**INSTRUCTIONS FOR THE TASK**
In the Gabriela Wiener interview below, transcribe word for word the passage that opens with "Her provocative, irreverent" and stops after "International Booker Prize.".

**READING TEXT**
⁂

Southwest Review

Let’s Call It Dissident | An Interview with Gabriela Wiener

Interviews

By Sylvia Georgina Estrada 

Translated by Julia Sanches

At this point in her life, Gabriela Wiener (Lima, Peru, 1975) can no longer tell if she writes to live more or if she lives to write more. It was as a young woman, after studying literature and linguistics in college, that she realized, by writing, she could give voice to stories no one else was telling.

Her provocative, irreverent crónicas won her a prominent place in Latin American journalism. But her debut novel Huaco retrato (published in English as Undiscovered)—which follows the trail of her great-great-grandfather Charles Wiener, an Austrian explorer who absconded to Europe with thousands of archaeological objects obtained during his expeditions in Peru and other South American countries—hit the literary world with the cyclonic force that characterizes her work as an author. In fact, Undiscovered was longlisted for the 2024 International Booker Prize.

What are Gabriela’s obsessions? Her books contain stories about love, motherhood, desire, the exploration and appropriation of the body, and also racial violence, migration, and Indigenous communities. To Gabriela, writing is a form of resistance, and she doesn’t plan to cede an inch to the advance of ultraconservative right-wing forces and bien-pensant practices.


Sylvia Georgina Estrada: In the stories you tell, you’re just another character. You’re the kind of narrator who is personally, even intimately, involved in what they write. How did you choose your subjects in Sexographies, your book of crónicas about sex? What made you train your eye on these particular stories?

Gabriela Wiener: Narrative choices hinge on a person’s narrative personality. This has always been called style, but I think it’s more than that—it’s intuition. To me, most things are pure instinct: how we relate to the world, whether our worldview is lateral or “norm-centric,” where we’re looking, what we choose to see. Choosing to write about a specific issue has to do with which way our souls lean, where our eyes land. If I speak about people whose ways of life are twisted, it’s because my world, my way of being, is also twisted—or let’s call it dissident.

⁂

**RECORDED DATA**
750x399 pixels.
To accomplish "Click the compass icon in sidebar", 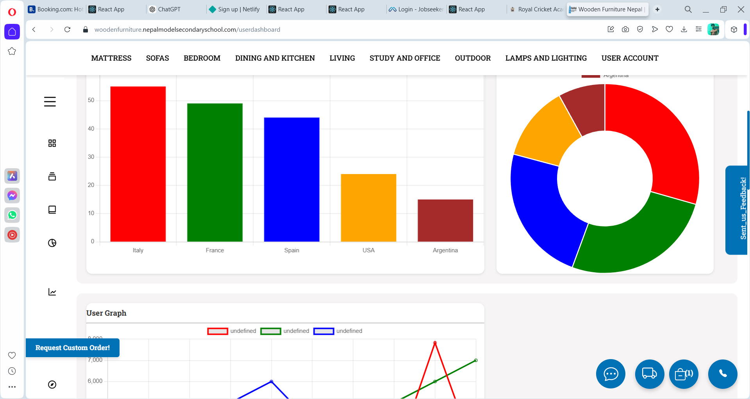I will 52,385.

⁂

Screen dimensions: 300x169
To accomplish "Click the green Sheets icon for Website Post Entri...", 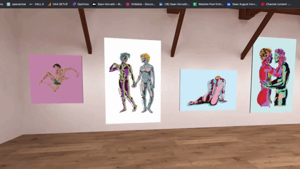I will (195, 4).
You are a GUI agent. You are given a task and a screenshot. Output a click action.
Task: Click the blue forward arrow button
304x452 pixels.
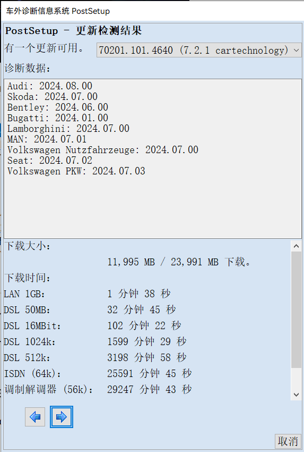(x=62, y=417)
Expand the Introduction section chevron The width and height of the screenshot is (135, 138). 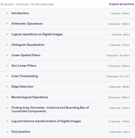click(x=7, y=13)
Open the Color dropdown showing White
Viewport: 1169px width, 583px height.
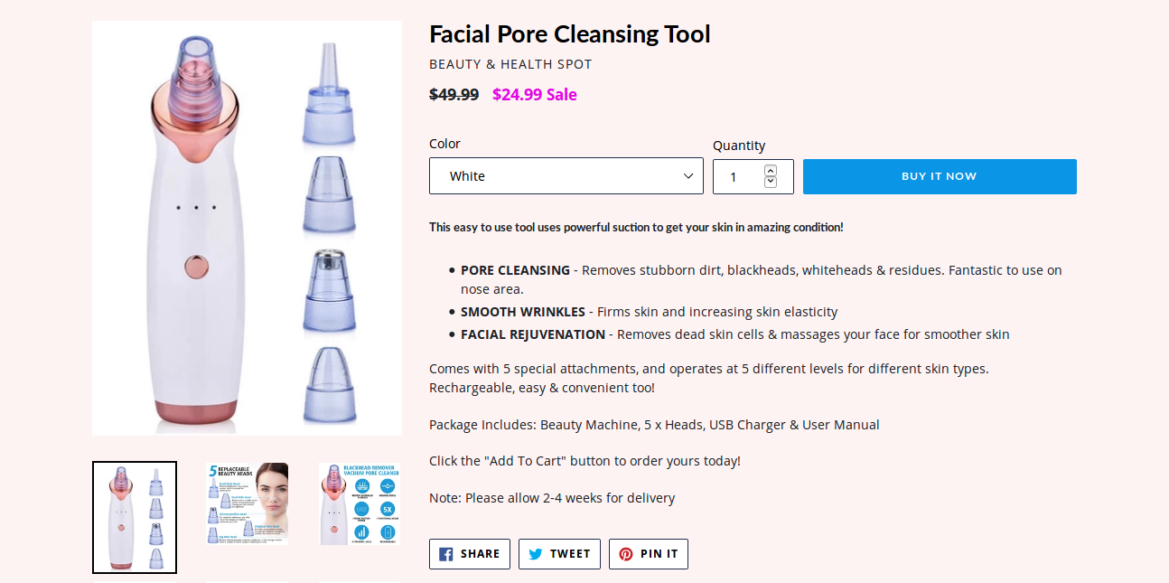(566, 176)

⁂

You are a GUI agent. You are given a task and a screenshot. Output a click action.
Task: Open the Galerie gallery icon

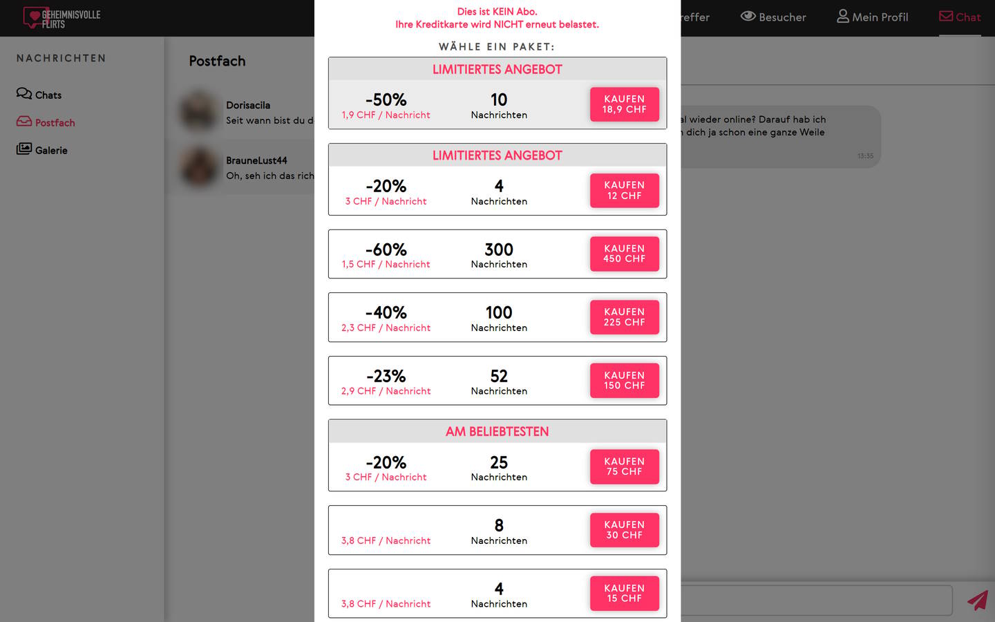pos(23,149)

⁂

**FINISHED EXERCISE**
Her provocative, irreverent crónicas won her a prominent place in Latin American journalism. But her debut novel Huaco retrato (published in English as Undiscovered)—which follows the trail of her great-great-grandfather Charles Wiener, an Austrian explorer who absconded to Europe with thousands of archaeological objects obtained during his expeditions in Peru and other South American countries—hit the literary world with the cyclonic force that characterizes her work as an author. In fact, Undiscovered was longlisted for the 2024 International Booker Prize.